Beginning with the first line below, retype exactly each line through the one containing "Task: Click Generate new secret key link". Leave out all pictures.

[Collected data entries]
::::::::::
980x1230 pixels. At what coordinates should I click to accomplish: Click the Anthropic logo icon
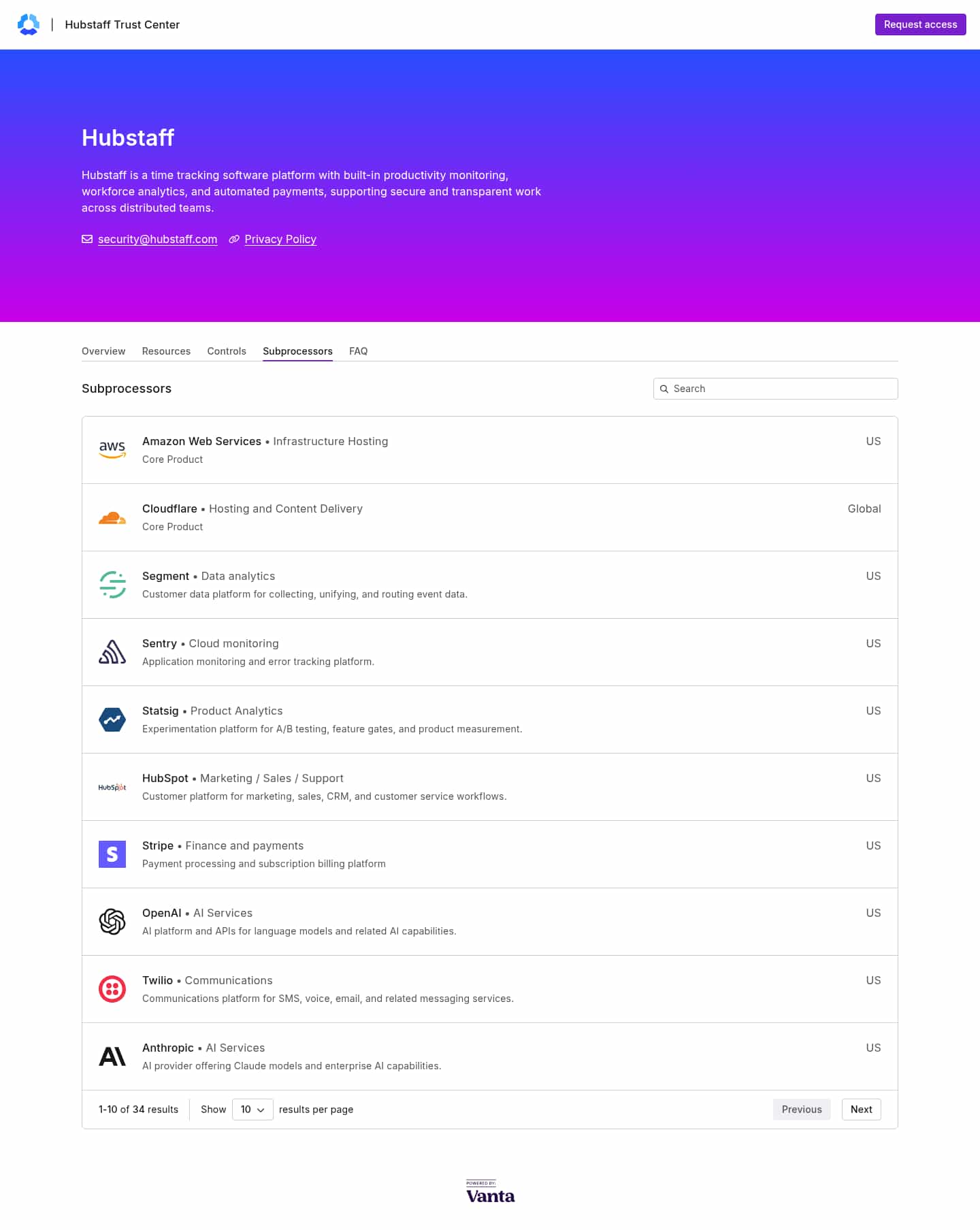(x=112, y=1056)
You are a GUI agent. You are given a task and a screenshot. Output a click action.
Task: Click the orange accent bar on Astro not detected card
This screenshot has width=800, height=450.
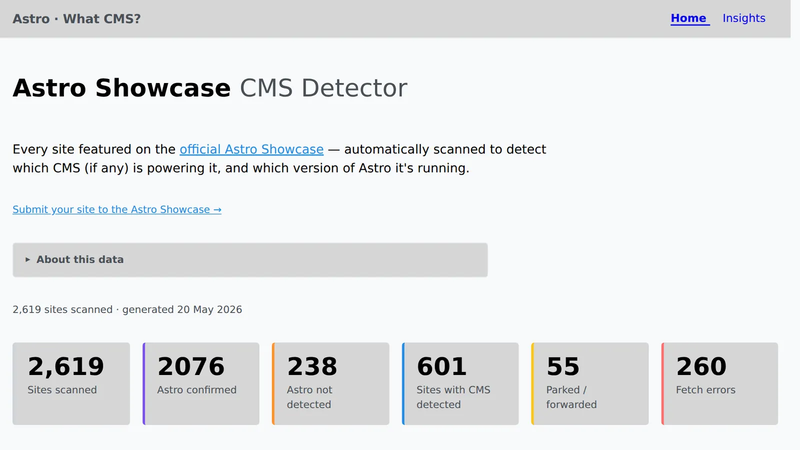coord(273,384)
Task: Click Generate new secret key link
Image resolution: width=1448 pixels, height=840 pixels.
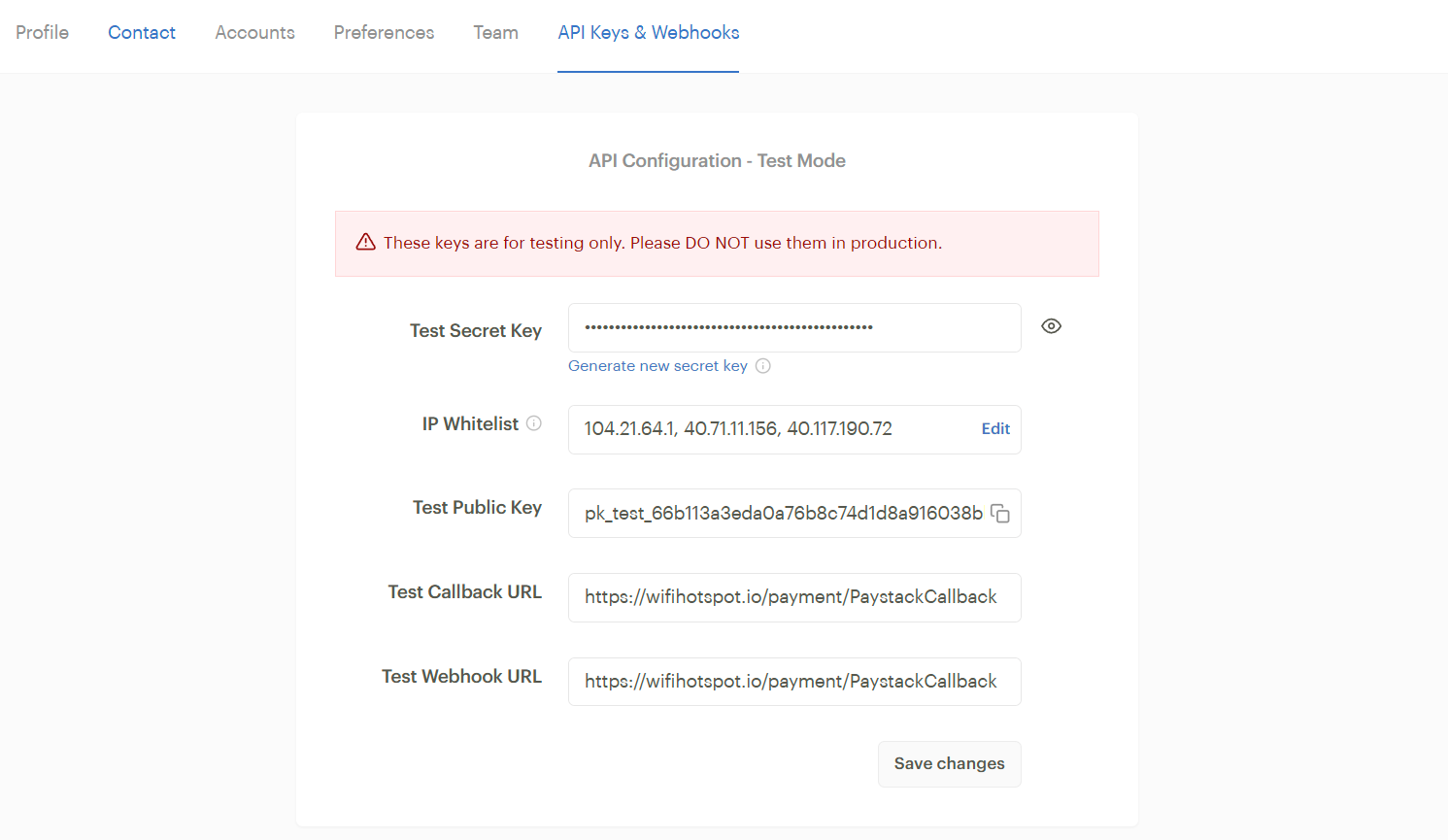Action: [x=657, y=366]
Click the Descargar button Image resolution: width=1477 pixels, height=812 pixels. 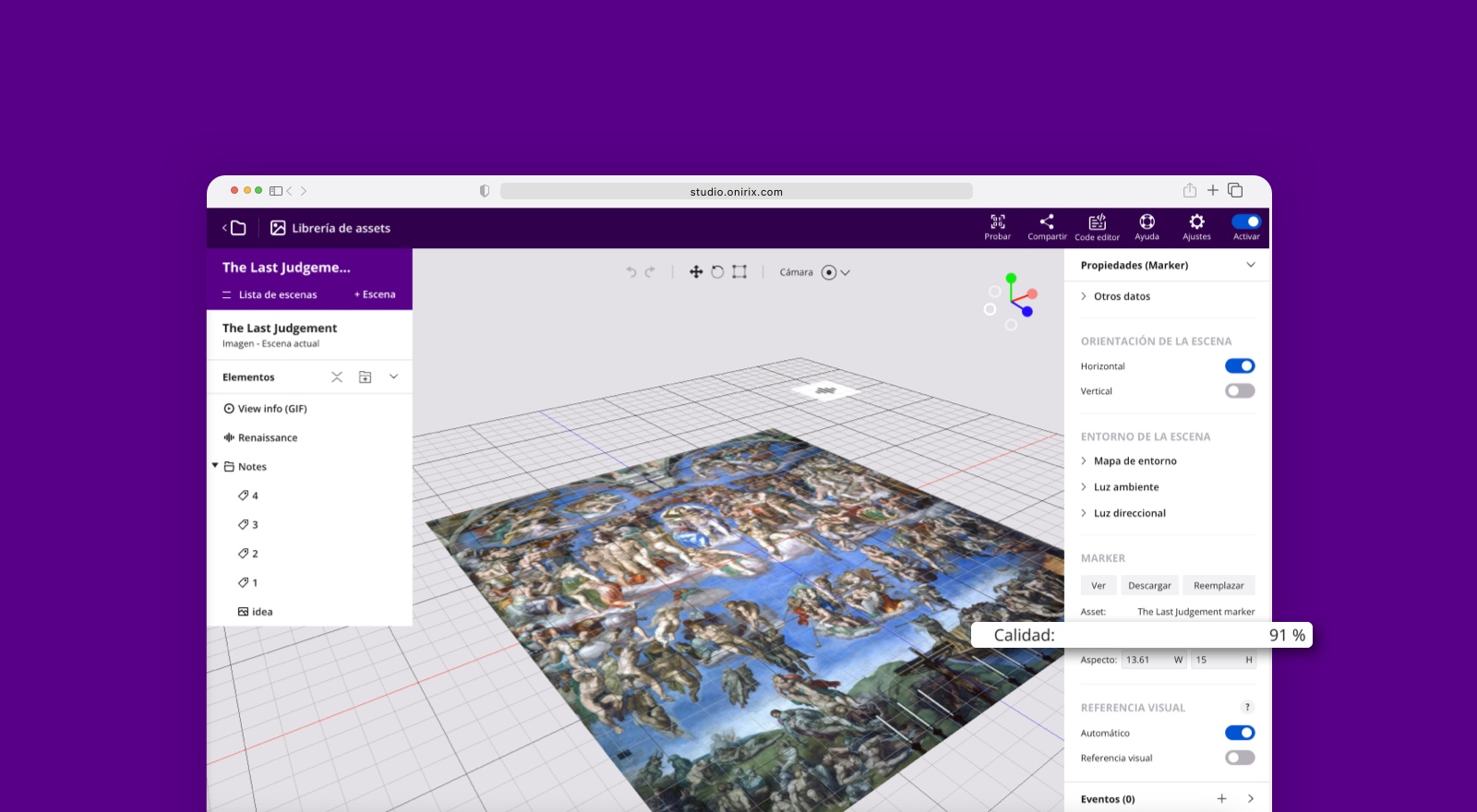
::::::::::
▶ The answer
980x1230 pixels. At what coordinates should I click to accomplish: Click the Anthropic logo icon
(x=112, y=1056)
You are a GUI agent. You are given a task and a screenshot. Output a click action.
Task: Click the orange accent bar on Astro not detected card
This screenshot has width=800, height=450.
coord(273,384)
Task: Click Generate new secret key link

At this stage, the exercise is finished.